SingleFile [1] can do that, i.e. automatically save viewed pages and/or bookmarks, but it will save pages in HTML. Alternatively, SingleFileZ [2] can do the same but will produce zip files (disguised as HTML files). Disclosure: I'm the author.
I'm using something similar I believe. I simply wrote a puppeteer automated browser to go through every page and saves it as `.mhtml`
This work quite well for my purpose.

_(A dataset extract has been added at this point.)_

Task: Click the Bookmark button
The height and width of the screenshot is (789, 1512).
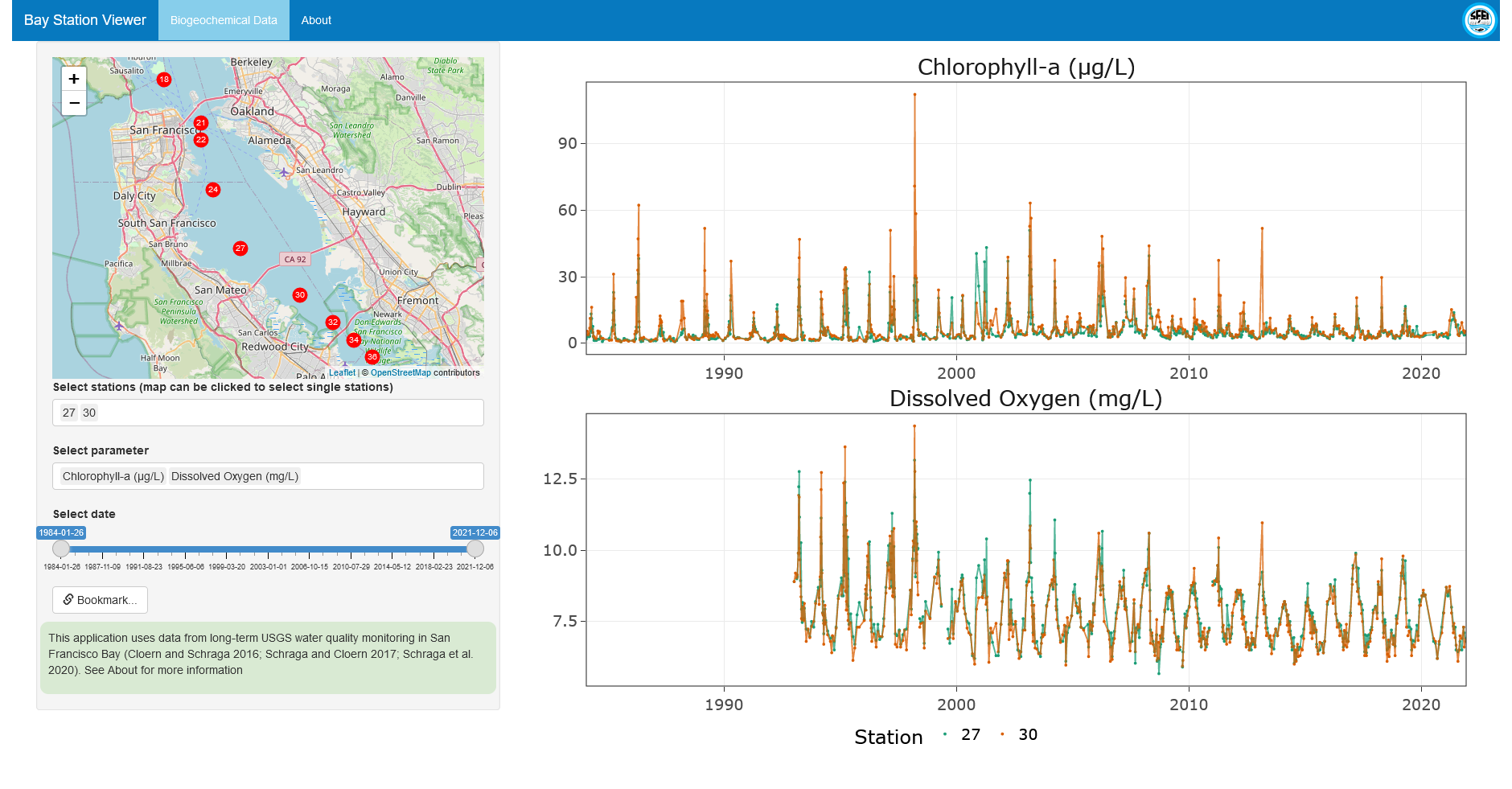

I was archiving a site with content that I pay for and sits behind my login.
I often use material from it when I'm offline and hence needed to put together this hack.
The below code does the job of saving the page as a single file.
I've been looking for something like this for a while now, to store all pages I visit into a personal archive, but all the options I found either involved setting up a proxy and MITMing all your requests (too much effort to set up) or saved to a format I could not easily access.
So far, SingleFile looks like a perfect fit, thanks!
produces repayable archives in a format that doesn't have the issues of WARC. It's a work in progress tho and currently archives everything, instead of just what you select.
You can of course edit the archive by hand. it's very simple to do, but not as simple as being able to select only what you want.
I think there's a whitelist Domain option that works per archive.
Sites that use JavaScript based cache-busting code are probably hardest to archive. Fetching CDN.com/jQuery.js?rnd=63926195 isn't exactly easy without handcoded workarounds.